— Exercise description —
In the article on voting for chronic disease patients, what date are the midterm elections scheduled for?

— Given passage —
If you’ve been looking for a way to make your voice heard and advocate directly for patient-centered policy, now is the time. The midterm elections are scheduled for Nov. 8, 2022 – and states with mail-in voting are already seeing ballots delivered in mailboxes.
Back in May, after many states had held their primary elections, I wrote about how chronic disease knows no political party—and as the election season has played out around the country that assertion has held up. Candidates from all sides of the aisle are discussing health care, and ways to improve access, control costs, and improve outcomes.
Common ground is possible. We’ve seen this proven many times over this year, whether it’s bipartisan legislation on step therapy reform, Medigap expansion, copay accumulator bans, or living donor protections. So before you cast your vote this year, make sure that the person you’re supporting is a friend of the chronic disease community by asking yourself these questions:
- Does your candidate support reforms to step therapy and prior authorization practices? We need legislators at the state and federal level that will protect the relationship between patient and provider.
- Does your candidate support Medigap expansion? Chronic disease patients of all ages must have guaranteed access to this lifesaving coverage, yet many states don’t require insurers to sell it to those under 65.
- Does your candidate support maintaining telehealth services? If there’s been one silver lining from the global pandemic, it’s that telehealth has increased access to care for immunocompromised and mobility-challenged patients. This needs to be permanent.
- Does your candidate support protections for charitable premium assistance and banning copay accumulator programs? Patients should never have to pay twice for the same treatment, while insurers pocket the third-party assistance.
Above all, you need to ask yourself: Does your candidate respect the patient perspective? Beyond health care, does your candidate view other issues – climate change, transportation, tax structures, you name it – through the lens of a patient?
Health care policy is incredibly complex, and as we work to deconstruct various problems and look for solutions, there’s no silver bullet. But we must take the lead of patients when crafting policy responses to issues prevalent in the chronic disease community.
When state legislators, congressional representatives, governors, and other new elected officials take their oaths in January 2023, one thing is certain: major changes are coming. At the Chronic Disease Coalition, we’ll make sure that all elected officials, whether they are elected next month or have been in office for decades, are advocates for chronic care.

— Data to examine —
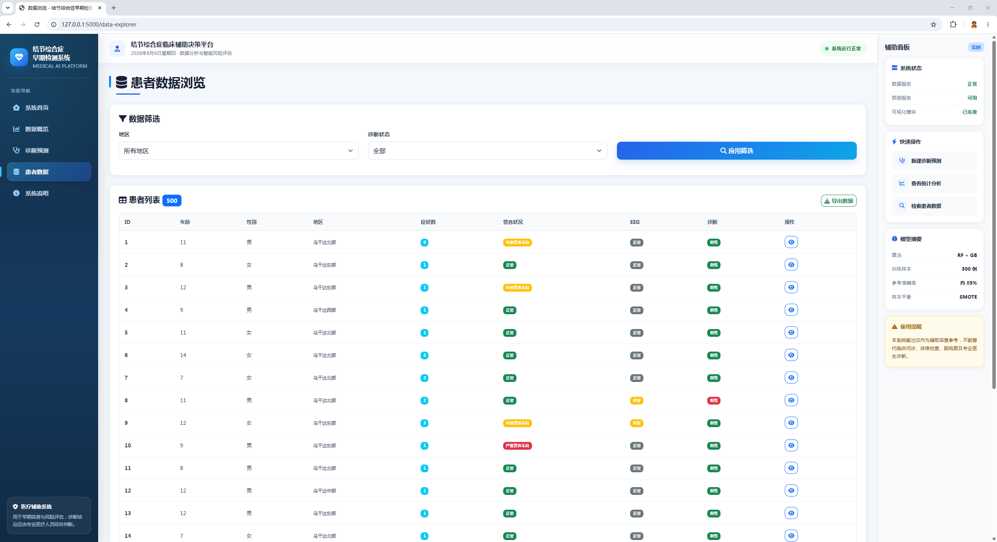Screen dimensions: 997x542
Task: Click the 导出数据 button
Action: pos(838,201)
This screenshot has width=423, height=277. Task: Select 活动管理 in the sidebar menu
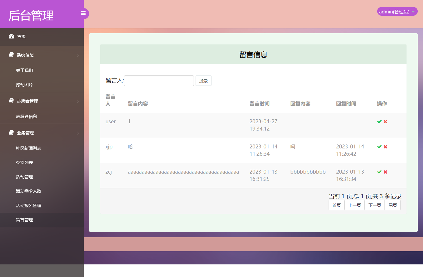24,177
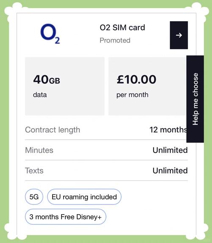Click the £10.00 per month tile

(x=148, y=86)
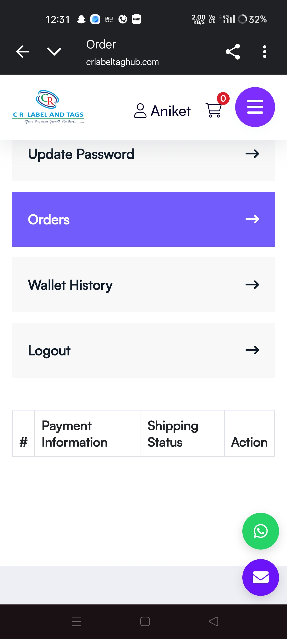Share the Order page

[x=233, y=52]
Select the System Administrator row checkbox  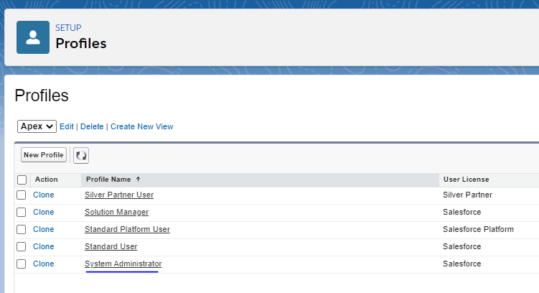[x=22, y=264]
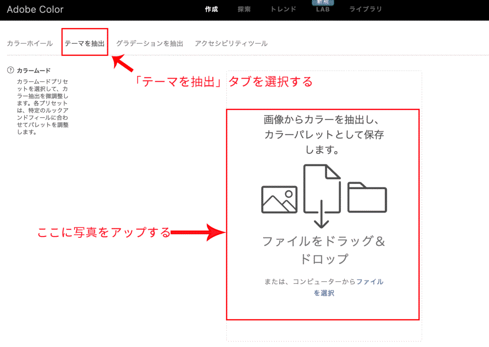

— Answer to this problem —
Nov. 8, 2022